=== The data ===

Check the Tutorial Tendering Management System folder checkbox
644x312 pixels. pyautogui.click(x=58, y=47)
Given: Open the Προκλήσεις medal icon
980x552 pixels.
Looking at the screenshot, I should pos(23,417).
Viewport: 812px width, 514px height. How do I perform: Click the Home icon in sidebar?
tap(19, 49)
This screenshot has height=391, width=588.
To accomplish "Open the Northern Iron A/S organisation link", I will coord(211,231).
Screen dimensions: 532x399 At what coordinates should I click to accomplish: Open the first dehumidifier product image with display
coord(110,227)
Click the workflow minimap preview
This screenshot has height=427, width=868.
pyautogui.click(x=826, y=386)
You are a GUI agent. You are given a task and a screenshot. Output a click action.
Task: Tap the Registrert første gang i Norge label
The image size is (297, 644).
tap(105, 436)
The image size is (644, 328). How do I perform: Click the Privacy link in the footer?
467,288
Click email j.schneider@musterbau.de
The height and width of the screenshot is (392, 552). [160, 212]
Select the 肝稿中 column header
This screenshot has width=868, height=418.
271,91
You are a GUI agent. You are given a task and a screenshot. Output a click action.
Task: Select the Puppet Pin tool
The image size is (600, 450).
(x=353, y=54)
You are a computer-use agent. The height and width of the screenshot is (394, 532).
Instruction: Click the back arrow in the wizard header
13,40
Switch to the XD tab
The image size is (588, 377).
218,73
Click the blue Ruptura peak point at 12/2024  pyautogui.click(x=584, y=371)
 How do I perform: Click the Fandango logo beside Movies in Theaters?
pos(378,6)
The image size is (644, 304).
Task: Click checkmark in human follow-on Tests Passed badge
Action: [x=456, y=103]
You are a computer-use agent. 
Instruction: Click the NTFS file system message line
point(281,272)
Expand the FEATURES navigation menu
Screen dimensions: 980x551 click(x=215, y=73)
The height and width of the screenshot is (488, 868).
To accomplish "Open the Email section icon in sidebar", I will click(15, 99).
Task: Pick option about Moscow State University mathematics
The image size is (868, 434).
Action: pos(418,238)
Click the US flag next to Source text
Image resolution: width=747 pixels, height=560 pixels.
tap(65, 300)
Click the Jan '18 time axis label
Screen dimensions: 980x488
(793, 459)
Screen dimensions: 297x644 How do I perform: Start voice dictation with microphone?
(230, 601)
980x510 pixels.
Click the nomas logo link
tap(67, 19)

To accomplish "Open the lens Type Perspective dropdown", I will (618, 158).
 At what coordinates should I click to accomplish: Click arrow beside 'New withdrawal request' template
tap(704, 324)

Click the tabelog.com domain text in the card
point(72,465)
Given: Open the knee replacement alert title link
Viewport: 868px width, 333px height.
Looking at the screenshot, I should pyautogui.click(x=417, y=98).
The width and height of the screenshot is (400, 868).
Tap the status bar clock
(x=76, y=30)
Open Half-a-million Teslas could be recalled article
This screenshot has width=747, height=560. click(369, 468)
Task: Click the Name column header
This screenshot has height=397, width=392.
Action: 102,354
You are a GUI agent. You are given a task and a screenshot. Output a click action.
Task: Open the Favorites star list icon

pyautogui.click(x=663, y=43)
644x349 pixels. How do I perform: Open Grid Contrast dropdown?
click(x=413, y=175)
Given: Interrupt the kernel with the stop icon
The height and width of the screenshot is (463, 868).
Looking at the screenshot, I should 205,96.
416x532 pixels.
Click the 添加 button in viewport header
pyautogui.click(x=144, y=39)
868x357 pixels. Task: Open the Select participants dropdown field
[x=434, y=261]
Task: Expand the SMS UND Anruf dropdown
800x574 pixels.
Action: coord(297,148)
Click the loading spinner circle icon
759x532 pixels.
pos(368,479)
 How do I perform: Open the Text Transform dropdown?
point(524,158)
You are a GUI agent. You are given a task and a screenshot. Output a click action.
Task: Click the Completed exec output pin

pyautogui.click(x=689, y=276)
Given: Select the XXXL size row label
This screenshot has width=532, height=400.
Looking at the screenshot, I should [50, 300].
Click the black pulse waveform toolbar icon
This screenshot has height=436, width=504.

===

[What is being asked]
Lines with "computer": return each one from the data above.

[Solution to this problem]
You are a computer-use agent. The height and width of the screenshot is (394, 532).
You are a computer-use agent. 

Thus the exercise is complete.